__KUTIPAN TEKS__.

Marcus 15:16-25
Jemaat yang terkasih. Bayangkan kalau ini terjadi pada anda. Sebagai turis anda masuk ke pusat perbelanjaan dan tiba-tiba anda disandera. Si penyandera menodongkan senjata kepada anda lima jam lamanya. Seluruh diri anda terlibat karena terpaksa. Kalau saja anda datang sejam lebih awal, maka anda tidak akan mengalami pengalaman mengerikan itu. Ini adalah kisah nyata yang terjadi di bulan April 2022 di sebuah toko elektronika besar di Amsterdam. Syukurlah pria yang disandera itu akhirnya bisa melarikan diri ketika ia disuruh mengambil air di depan pintu toko yang diminta si penyandera.
Suatu pengalaman mengerikan juga dialami Simon dari Kirene. Di pagi yang indah di musim semi itu ia berjalan tanpa curiga menuju Yerusalem ketika tiba-tiba kerumunan besar orang datang ke arahnya. Dia memperhatikan sejenak lalu tiba-tiba matanya menatap mata perwira Romawi, penjajah yang dibenci itu: ‘He, kamu yang di sana, ayo ke sini. Angkat salib itu dan jalan di belakang Narapidana itu!’
Sungguh suatu pengalaman buruk: setiap orang akan berpikir bahwa ia punya kaitan dengan Yesus yang telah dijatuhi hukuman mati di salib. Sungguh memalukan! Siapa yang mau dikaitkan dengan seorang penjahat? Simon melawan, tapi ia tidak bisa. Ia dipaksa. Apa anda lihat ini? Di ayat 21 kita membaca bahwa Simon sungguh bukan bagian dari Yesus. Markus menyebut tiga hal tentang Simon: a). Dia seorang yang hanya lewat, b). Dia datang dari luar kota. Sementara itu Yesus justru dibawa dari dalam kota ke luar. Jadi Simon tidak ikut kerumunan orang yang membawa Yesus untuk disalib. Simon datang dari arah yang berbeda, dan c). Mereka memaksa Simon untuk memikul salib Yesus.

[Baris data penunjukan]

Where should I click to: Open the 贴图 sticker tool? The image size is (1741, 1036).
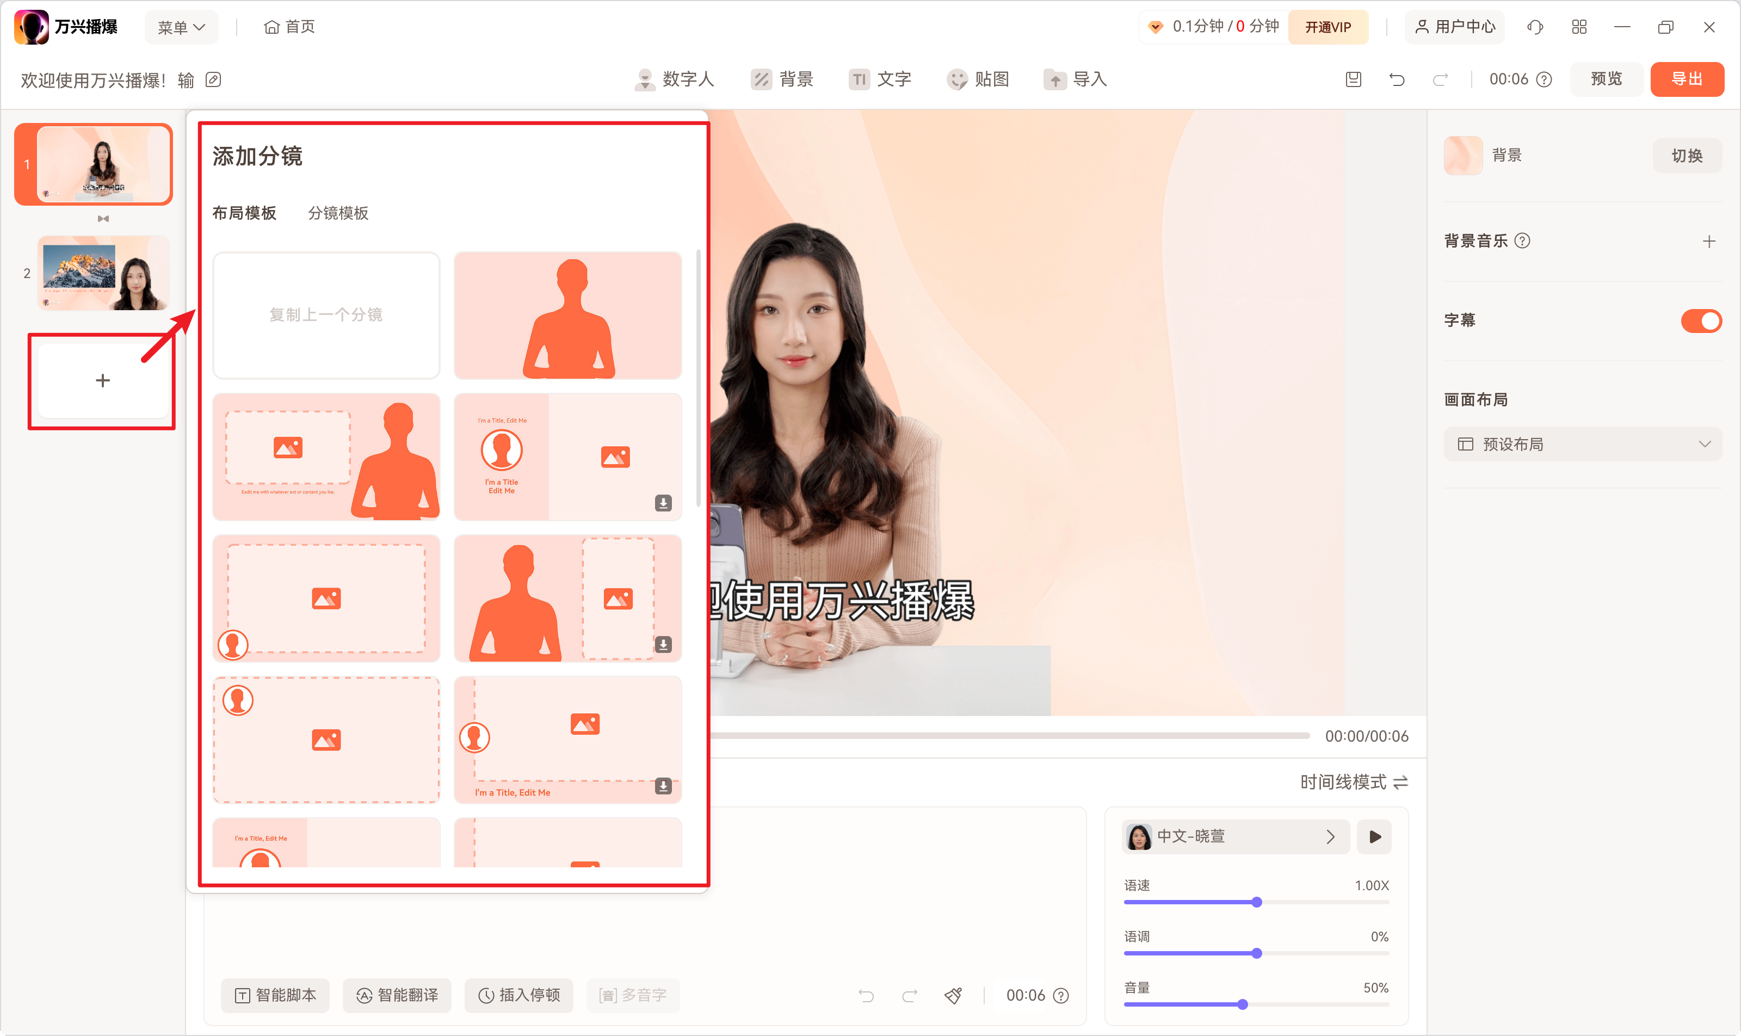coord(978,80)
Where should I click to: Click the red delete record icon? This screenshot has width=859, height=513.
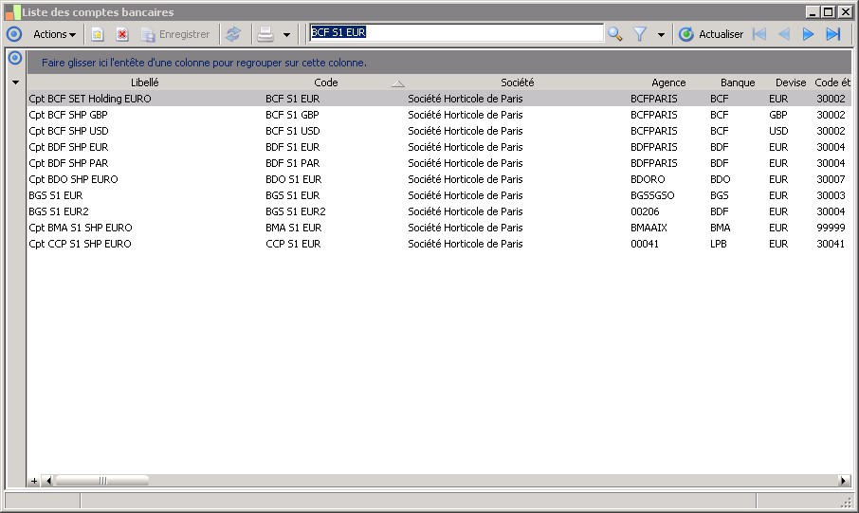click(x=122, y=34)
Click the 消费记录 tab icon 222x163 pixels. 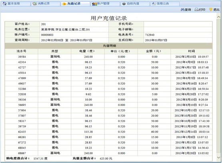point(34,4)
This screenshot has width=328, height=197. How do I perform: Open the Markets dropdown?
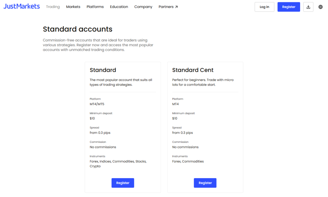click(73, 6)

__DAFTAR TUGAS__.
A) Sajikan sebagai tabel Markdown dengan kolom "No" dan "Isi" baris-baris catatan yang dimulai dari baris berisi "This screenshot has width=328, height=197." dan berlanjut hingga akhir catatan, kedua ujungnya termasuk dan baris kosong dihilangkan. Jangan sertakan gambar dalam jawaban.
B) Tuliskan lanjutan khotbah tentang Simon dari Kirene, dimulai sesudah kalimat terakhirnya.
Teks dan catatan di atas tidak berhubungan satu sama lain.

__JAWABAN LATIHAN__.
A)
| No | Isi |
|---|---|
| 1 | This screenshot has width=328, height=197. How do I perform: Open the Markets dropdown? |
| 2 | click(73, 6) |

B)
Dalam prakteknya di waktu itu, seorang terpidana harus memikul sendiri salibnya. Tidak seluruh salib, tetapi hanya palang horisontalnya. Namun Yesus telah begitu dipukuli, disiksa selama diinterogasi, dan dicambuk sehingga Yesus tidak dapat lagi memikul palang salib yang beratnya antara 35 sampai 57 kilogram. Demikianlah Simon disuruh memikul salib. Simon melakukan bagi Yesus apa yang sebenarnya bisa dilakukan murid-murid Yesus kalau saja mereka tidak melarikan diri.
Siapakah Simon dari Kirene? Sebenarnya kita tidak tahu banyak. Nama Simon adalah nama Yahudi. Jadi dia orang Yahudi. Kirene adalah sebuah kota di Libia yang sekarang bernama Shahhat. Kirene mempunyai kawasan orang Yahudi yang besar. Kira-kira seperempat penduduk Kirene waktu itu adalah orang Yahudi. Kirene letaknya 1300 km dari Yerusalem. Jadi Simon sudah melakukan perjalanan yang panjang dari Kirene ke Yerusalem.
Apa yang ia lakukan di Yerusalem? Simon dari Kirene kemungkinan sedang berziarah. Ia adalah satu dari beberapa ratus ribu orang Yahudi yang ada di Yerusalem untuk perayaan Pesakh (Paskah Yahudi). Banyak peziarah menginap di luar Yerusalem, di tenda-tenda di perbukitan di sekitar Yerusalem. Di pagi hari mereka baru berjalan masuk ke kota. Demikian Simon berjalan ke Yerusalem di hari yang tak terduga itu.
Simon dari Kirene adalah seorang yang secara harafiah memikul salib dan berjalan di belakang Yesus. Lukas menulis bahwa Simon diletakkan salib di bahunya supaya dipikulnya sambil mengikuti Yesus (Lihat Lukas 23:36).
Jauh sebelumnya Yesus pernah berkata di Markus 8:34: ‘Setiap orang yang mau mengikut Aku, ia harus menyangkal dirinya, memikul salibnya dan mengikut Aku.’ Yesus ingin mengatakan di sini: ‘Jika engkau ingin melayani Aku, maka hidupmu tidak akan mudah. Pikullah salib di bahumu, karena engkau akan menghadapi pertentangan, penderitaan, dan rasa sakit.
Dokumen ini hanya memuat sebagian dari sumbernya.